> Page extract:

=-=-=

Once this assignment is done, CPU 2 will spin on the locked value in its own mcs_spinlock structure rather than the value in the main lock. Its spinning will thus be entirely CPU-local, not touching the main lock at all. This process can go on indefinitely as contention for the lock increases, with each CPU placing itself in line behind those that are already there, and each CPU spinning on its own copy of the lock. The pointer in the "main" lock, thus, always indicates the tail of the queue of waiting CPUs.
When CPU 1 finally finishes with the lock, it will do a compare-and-swap operation on the main lock, trying to set the next pointer to NULL on the assumption that this pointer still points to its own structure. If that operation succeeds, the lock was never contended and the job is done. If some other CPU has changed that pointer as shown above, though, the compare-and-swap will fail. In that case, CPU 1 will not change the main lock at all; instead, it will change the locked value in CPU 2's structure and remove itself from the situation:
Once its copy of locked changes, CPU 2 will break out of its spin and become the new owner of the lock.
An MCS lock, thus, is somewhat more complicated than a regular spinlock. But that added complexity removes much of the cache-line bouncing from the contended case; it also is entirely fair, passing the lock to each CPU in the order that the CPUs arrived.
In the tip tree, MCS locks are used in the implementation of mutexes, but they do not replace the existing ticket spinlock implementation. One reason for this is size: ticket spinlocks fit into a single 32-bit word, while MCS locks do not. That turns out to be important: spinlocks are embedded into many kernel structures, some of which (notably struct page) cannot tolerate an increase in size. If the MCS lock technique is to be used throughout the kernel, some other approach will be needed.
The version of that approach which is likely to be merged can be seen in the "qspinlock" patch series from Peter Zijlstra which, in turn, is based on an implementation by Waiman Long. In this patch set, each CPU gets an array of four mcs_spinlock structures in a well-known location. Four structures are needed because a CPU could be trying to acquire more than one spinlock at a time: imagine what happens if a hardware interrupt comes in while a thread is spinning on a lock, and the interrupt handler tries to take a lock of its own, for example. The array of structures allows lock acquisition attempts from the normal, software interrupt, hardware interrupt, and non-maskable interrupt contexts to be kept apart.
The 32-bit qspinlock is divided into a number of fields:
The last field is arguably the key: by storing a CPU number rather than a pointer, the qspinlock patch set allows all of the relevant information to be crammed into a single 32-bit word. But there are a couple of other optimizations to be found in this patch set as well.
One has to do with the value used by each CPU for spinning. When a CPU is next in line to acquire a lock, it will spin on the lock itself instead of spinning on its per-CPU structure. In this way, the per-CPU structure's cache line need not be touched when the lock is released, removing one cache line miss from the equation. Any subsequent CPUs will spin on their own structures until they reach the head of the queue.

=-=-=

> What you should do: Reproduce the MCS lock text from "The version of" up to and including "be kept apart.", replacing "well-known location" with "fixed location".

=-=-=

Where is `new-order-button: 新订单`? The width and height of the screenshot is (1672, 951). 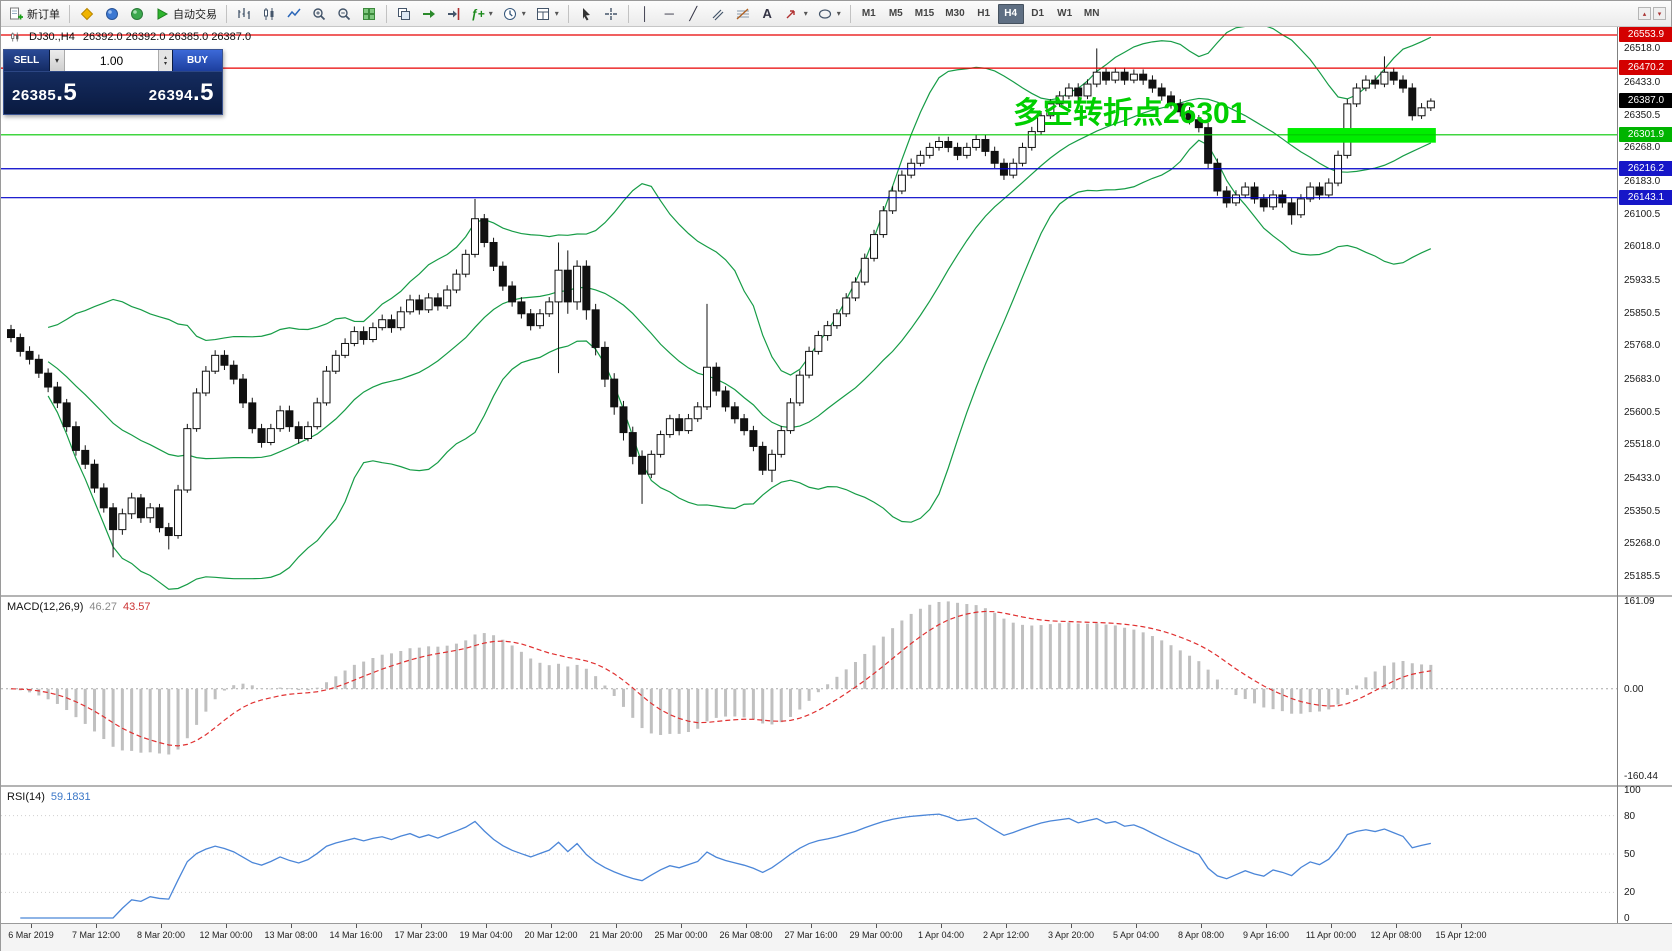 new-order-button: 新订单 is located at coordinates (34, 14).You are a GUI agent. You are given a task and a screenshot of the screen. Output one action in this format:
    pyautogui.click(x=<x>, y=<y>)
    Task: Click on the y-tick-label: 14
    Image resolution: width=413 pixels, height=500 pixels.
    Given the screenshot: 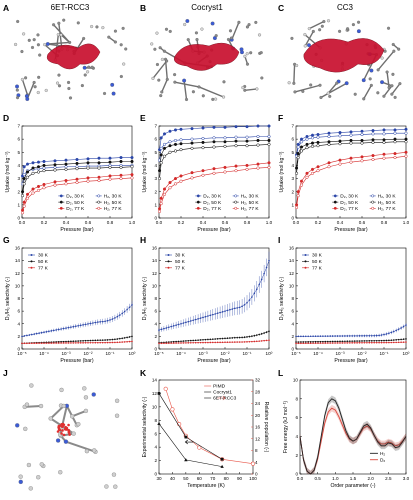 What is the action you would take?
    pyautogui.click(x=155, y=260)
    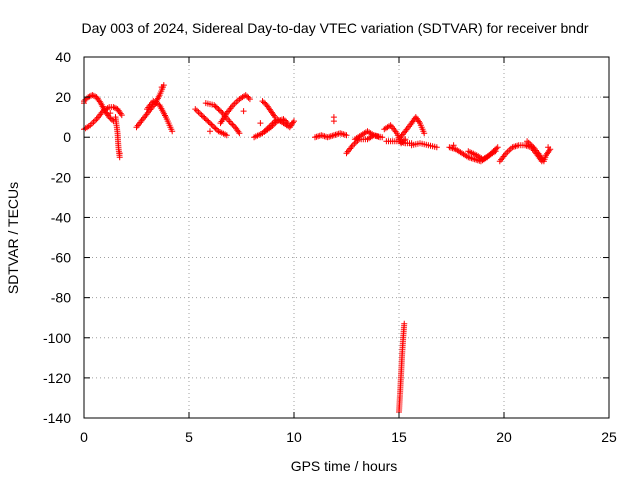 This screenshot has height=480, width=640. Describe the element at coordinates (63, 57) in the screenshot. I see `y-tick-label: 40` at that location.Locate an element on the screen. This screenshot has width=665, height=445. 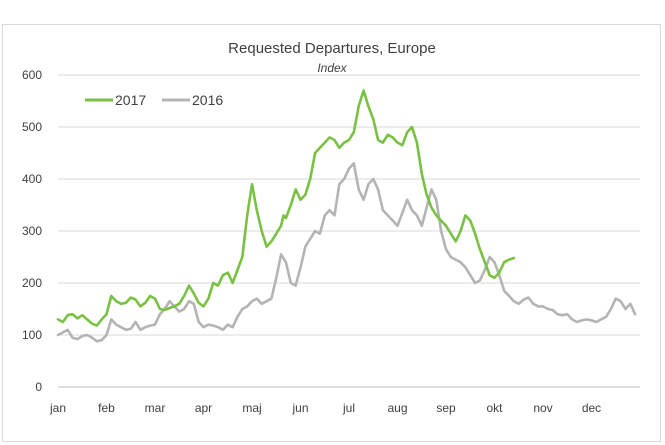
chart-title: Requested Departures, Europe is located at coordinates (332, 48).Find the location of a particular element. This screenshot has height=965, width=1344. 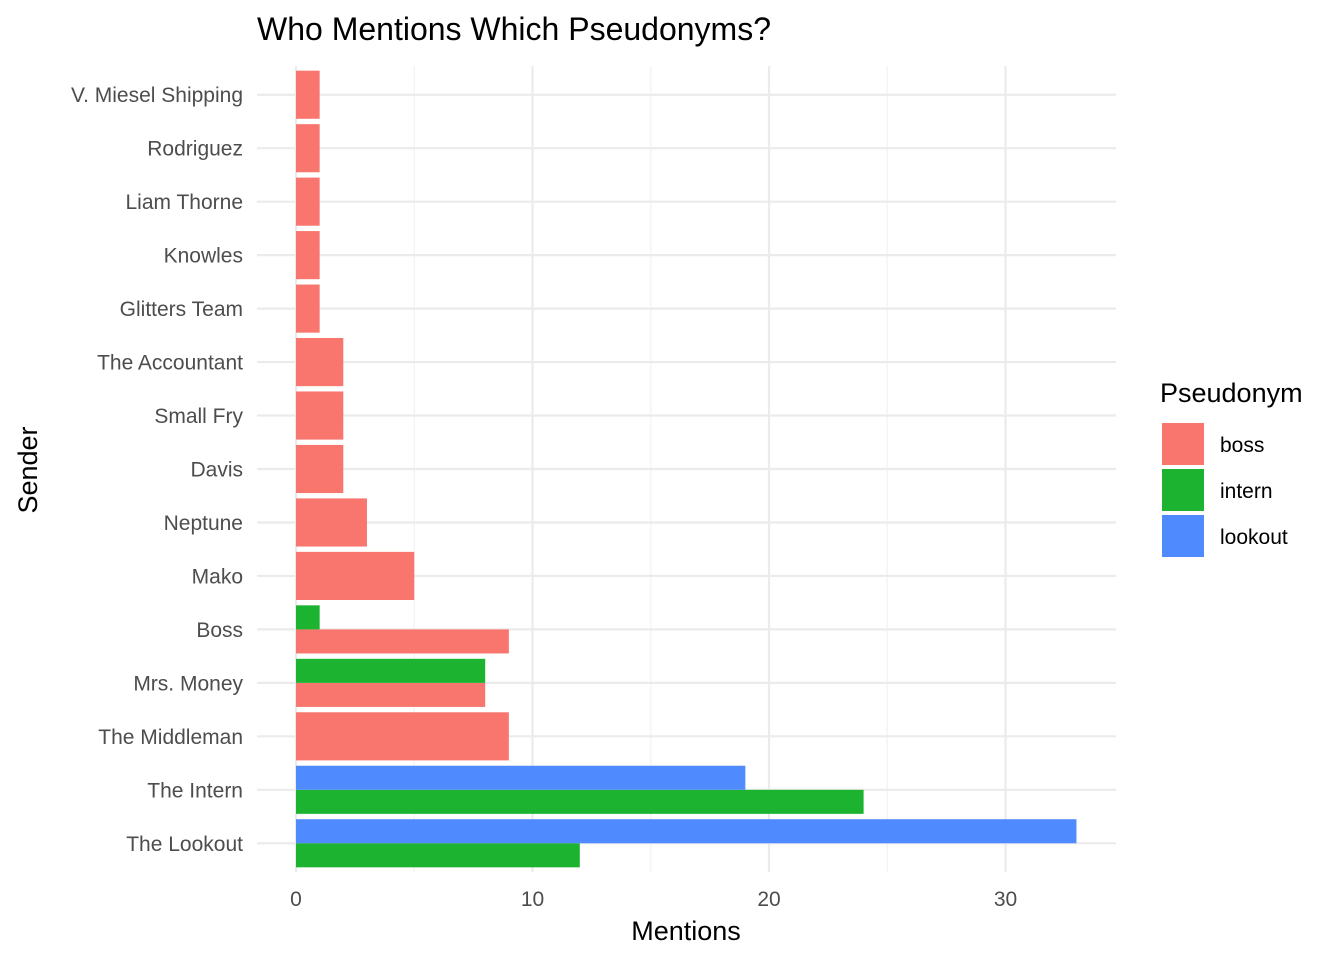

legend-items: boss intern lookout is located at coordinates (1225, 490).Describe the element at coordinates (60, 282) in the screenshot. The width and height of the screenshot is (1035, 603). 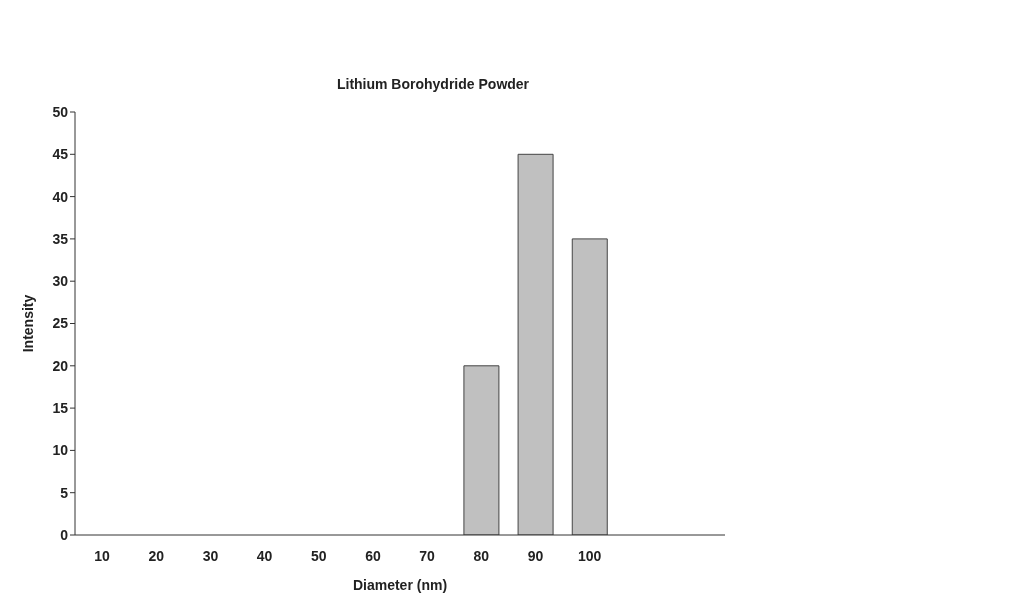
I see `y-tick-label: 30` at that location.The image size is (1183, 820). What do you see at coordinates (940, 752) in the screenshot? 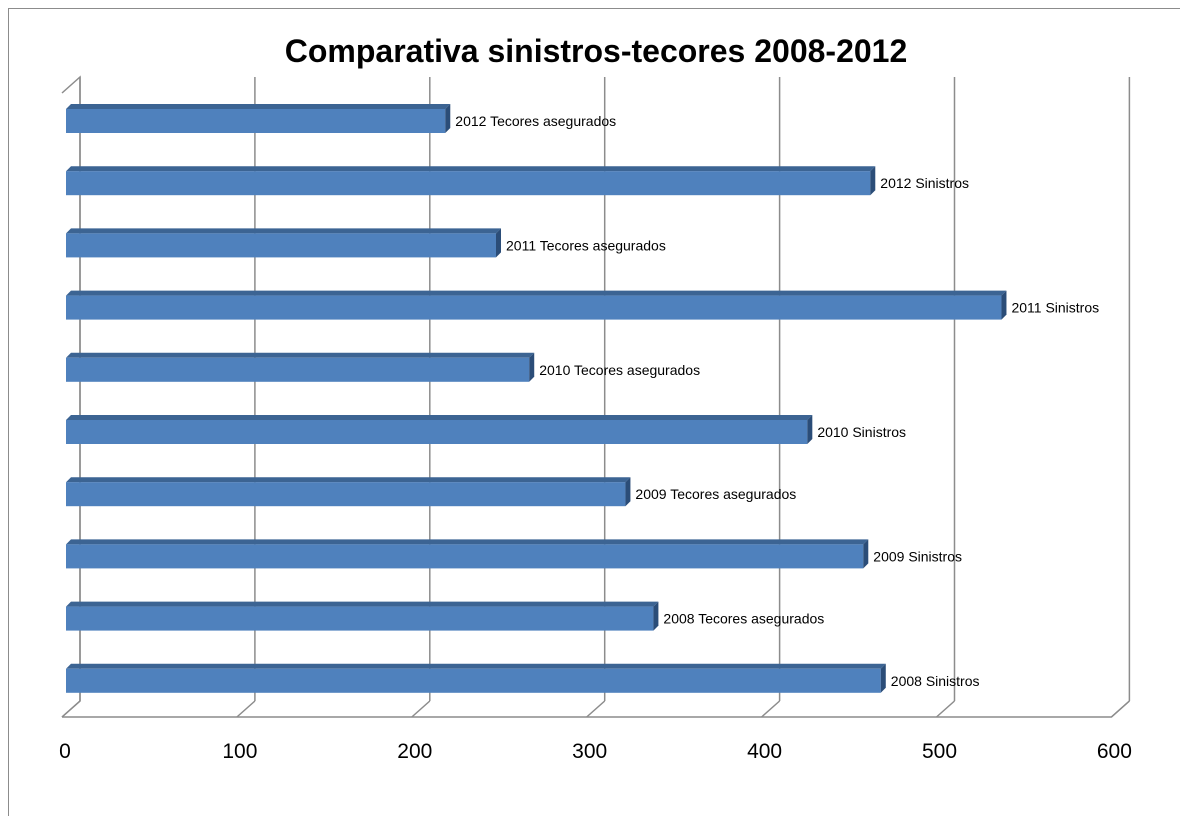
I see `x-tick-label: 500` at bounding box center [940, 752]. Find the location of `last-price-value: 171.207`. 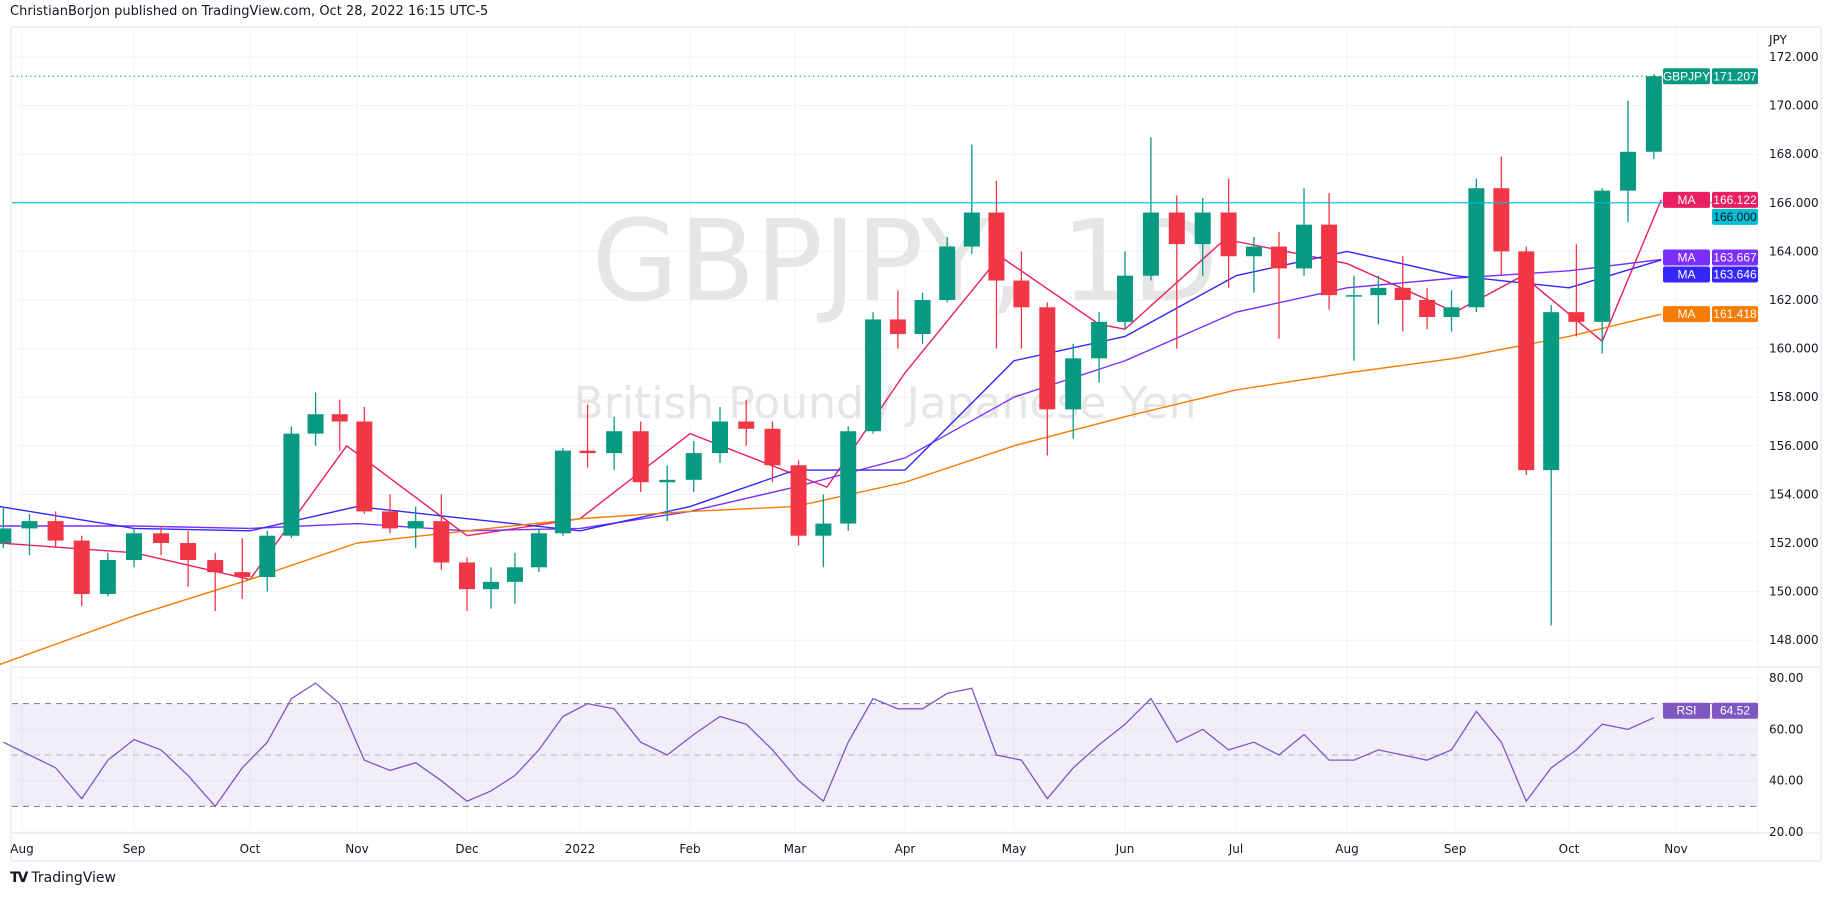

last-price-value: 171.207 is located at coordinates (1735, 76).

=-=-=

> Output below:
The version of that approach which is likely to be merged can be seen in the "qspinlock" patch series from Peter Zijlstra which, in turn, is based on an implementation by Waiman Long. In this patch set, each CPU gets an array of four mcs_spinlock structures in a fixed location. Four structures are needed because a CPU could be trying to acquire more than one spinlock at a time: imagine what happens if a hardware interrupt comes in while a thread is spinning on a lock, and the interrupt handler tries to take a lock of its own, for example. The array of structures allows lock acquisition attempts from the normal, software interrupt, hardware interrupt, and non-maskable interrupt contexts to be kept apart.